## Prompt
Can you transcribe, word for word, the part of the records that opens with the line containing "You are a computer-use agent. Image" and closes with the line containing "coord(917,35)", including both of those lines?

===== Given information

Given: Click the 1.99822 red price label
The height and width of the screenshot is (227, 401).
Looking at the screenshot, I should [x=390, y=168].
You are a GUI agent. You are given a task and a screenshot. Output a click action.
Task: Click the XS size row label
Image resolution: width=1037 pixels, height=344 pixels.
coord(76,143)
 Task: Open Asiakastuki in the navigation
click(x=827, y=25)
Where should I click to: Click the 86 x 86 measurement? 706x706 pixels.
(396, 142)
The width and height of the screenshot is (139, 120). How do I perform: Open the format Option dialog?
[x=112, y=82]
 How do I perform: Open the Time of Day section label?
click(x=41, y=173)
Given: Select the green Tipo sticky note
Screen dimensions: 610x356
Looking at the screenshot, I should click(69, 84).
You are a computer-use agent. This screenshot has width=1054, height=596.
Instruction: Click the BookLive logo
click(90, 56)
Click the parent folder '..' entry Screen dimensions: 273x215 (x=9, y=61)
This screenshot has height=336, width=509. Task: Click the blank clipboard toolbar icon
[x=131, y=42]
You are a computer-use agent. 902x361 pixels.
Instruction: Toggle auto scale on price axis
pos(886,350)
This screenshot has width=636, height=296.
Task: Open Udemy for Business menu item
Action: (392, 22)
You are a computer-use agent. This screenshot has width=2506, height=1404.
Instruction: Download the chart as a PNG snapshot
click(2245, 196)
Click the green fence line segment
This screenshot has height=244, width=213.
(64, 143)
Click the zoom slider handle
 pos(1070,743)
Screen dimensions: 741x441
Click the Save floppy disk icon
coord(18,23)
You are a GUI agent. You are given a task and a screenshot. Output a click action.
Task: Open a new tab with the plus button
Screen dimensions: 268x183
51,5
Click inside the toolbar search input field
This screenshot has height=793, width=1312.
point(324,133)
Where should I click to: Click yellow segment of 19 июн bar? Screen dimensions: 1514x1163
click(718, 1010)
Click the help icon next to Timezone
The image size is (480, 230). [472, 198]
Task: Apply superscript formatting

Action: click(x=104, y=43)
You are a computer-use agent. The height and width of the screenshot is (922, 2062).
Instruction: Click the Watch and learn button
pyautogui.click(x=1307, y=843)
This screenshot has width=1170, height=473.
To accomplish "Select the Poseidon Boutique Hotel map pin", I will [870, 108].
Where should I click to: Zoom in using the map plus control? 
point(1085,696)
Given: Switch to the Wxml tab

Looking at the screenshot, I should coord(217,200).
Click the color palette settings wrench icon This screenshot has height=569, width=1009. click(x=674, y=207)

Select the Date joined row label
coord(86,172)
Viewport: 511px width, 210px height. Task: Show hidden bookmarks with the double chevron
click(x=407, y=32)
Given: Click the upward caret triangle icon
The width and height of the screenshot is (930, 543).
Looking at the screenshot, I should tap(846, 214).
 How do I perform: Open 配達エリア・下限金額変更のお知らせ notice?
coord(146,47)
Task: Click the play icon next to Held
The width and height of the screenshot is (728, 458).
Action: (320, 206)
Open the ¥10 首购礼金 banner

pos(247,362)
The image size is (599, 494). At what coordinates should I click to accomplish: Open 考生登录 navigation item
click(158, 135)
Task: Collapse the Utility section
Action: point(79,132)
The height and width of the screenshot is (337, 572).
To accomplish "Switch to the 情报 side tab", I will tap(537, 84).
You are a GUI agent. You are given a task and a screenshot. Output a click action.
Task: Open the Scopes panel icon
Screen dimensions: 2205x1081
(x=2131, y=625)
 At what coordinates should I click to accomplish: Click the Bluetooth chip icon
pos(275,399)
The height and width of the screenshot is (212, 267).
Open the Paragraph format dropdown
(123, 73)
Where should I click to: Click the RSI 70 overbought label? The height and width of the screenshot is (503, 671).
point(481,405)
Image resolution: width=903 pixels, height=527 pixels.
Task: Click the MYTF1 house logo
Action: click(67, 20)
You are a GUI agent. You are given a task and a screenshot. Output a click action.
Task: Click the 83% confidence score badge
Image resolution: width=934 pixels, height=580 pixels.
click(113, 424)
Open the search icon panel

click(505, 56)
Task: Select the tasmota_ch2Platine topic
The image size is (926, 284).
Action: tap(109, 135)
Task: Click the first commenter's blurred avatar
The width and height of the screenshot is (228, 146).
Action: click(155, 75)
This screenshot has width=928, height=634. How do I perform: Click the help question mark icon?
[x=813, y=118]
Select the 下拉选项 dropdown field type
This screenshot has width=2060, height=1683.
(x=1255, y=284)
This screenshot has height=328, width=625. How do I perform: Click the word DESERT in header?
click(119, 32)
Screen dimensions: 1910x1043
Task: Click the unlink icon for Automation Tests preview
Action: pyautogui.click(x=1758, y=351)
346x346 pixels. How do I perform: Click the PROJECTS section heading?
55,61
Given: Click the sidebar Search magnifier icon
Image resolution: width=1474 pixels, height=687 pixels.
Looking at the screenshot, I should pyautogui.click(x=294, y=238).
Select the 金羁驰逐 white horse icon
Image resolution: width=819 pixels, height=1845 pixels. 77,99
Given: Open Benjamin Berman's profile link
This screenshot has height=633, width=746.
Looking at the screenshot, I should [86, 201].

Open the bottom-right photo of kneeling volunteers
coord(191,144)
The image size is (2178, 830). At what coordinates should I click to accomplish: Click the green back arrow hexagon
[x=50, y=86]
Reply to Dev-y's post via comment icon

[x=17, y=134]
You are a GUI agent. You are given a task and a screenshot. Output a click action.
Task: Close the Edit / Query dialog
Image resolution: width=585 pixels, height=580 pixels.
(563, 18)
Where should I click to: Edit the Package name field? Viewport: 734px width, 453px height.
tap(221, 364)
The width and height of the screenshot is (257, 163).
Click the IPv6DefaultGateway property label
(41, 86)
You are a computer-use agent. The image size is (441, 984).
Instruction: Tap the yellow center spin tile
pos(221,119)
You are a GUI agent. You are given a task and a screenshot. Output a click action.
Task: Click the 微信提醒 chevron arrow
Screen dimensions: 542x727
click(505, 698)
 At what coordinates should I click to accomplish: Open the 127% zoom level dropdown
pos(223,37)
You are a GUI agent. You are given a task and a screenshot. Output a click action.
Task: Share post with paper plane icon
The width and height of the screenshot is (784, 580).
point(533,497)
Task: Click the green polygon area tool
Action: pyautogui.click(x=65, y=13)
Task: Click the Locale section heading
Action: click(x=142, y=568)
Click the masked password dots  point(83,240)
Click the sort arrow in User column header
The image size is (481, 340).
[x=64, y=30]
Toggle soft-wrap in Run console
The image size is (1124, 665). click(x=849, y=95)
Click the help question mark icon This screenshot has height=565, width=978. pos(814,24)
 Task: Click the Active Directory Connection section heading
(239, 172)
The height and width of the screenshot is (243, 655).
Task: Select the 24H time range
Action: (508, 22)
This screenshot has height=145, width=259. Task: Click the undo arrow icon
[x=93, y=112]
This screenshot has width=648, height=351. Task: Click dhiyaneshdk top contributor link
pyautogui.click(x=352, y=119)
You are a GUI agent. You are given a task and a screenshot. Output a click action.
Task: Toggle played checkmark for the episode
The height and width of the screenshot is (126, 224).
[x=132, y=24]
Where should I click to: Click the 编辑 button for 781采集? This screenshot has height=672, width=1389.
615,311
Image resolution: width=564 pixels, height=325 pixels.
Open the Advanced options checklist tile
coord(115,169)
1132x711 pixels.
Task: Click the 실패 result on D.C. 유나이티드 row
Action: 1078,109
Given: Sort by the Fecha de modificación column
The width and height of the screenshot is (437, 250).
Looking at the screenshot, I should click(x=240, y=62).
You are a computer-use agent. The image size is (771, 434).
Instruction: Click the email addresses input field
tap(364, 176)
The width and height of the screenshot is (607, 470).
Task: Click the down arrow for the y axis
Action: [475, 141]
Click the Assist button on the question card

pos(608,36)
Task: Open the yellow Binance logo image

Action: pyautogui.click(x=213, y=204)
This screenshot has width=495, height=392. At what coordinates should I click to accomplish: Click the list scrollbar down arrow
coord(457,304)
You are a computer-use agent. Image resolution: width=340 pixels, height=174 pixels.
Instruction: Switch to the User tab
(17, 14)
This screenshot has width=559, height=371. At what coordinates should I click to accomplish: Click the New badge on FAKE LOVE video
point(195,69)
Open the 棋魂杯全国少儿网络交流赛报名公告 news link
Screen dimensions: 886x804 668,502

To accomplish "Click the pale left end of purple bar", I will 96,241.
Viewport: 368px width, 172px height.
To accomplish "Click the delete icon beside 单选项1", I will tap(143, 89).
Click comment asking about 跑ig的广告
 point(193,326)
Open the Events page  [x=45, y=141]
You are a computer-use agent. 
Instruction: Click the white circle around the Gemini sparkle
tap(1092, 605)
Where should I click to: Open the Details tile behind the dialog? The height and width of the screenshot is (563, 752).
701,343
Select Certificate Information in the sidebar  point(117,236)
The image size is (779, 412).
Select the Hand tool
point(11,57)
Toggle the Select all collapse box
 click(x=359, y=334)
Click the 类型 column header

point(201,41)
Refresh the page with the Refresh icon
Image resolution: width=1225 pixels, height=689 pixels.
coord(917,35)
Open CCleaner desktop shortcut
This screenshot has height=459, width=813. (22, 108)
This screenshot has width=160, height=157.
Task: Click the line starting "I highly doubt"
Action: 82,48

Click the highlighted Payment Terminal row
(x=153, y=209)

==========

## Expected output
You are a computer-use agent. Image resolution: width=340 pixels, height=174 pixels.
Instruction: Switch to the User tab
(17, 14)
This screenshot has width=559, height=371. At what coordinates should I click to accomplish: Click the New badge on FAKE LOVE video
point(195,69)
Open the 棋魂杯全国少儿网络交流赛报名公告 news link
Screen dimensions: 886x804 668,502

To accomplish "Click the pale left end of purple bar", I will 96,241.
Viewport: 368px width, 172px height.
To accomplish "Click the delete icon beside 单选项1", I will tap(143, 89).
Click comment asking about 跑ig的广告
 point(193,326)
Open the Events page  [x=45, y=141]
You are a computer-use agent. 
Instruction: Click the white circle around the Gemini sparkle
tap(1092, 605)
Where should I click to: Open the Details tile behind the dialog? The height and width of the screenshot is (563, 752).
701,343
Select Certificate Information in the sidebar  point(117,236)
The image size is (779, 412).
Select the Hand tool
point(11,57)
Toggle the Select all collapse box
 click(x=359, y=334)
Click the 类型 column header

point(201,41)
Refresh the page with the Refresh icon
Image resolution: width=1225 pixels, height=689 pixels.
coord(917,35)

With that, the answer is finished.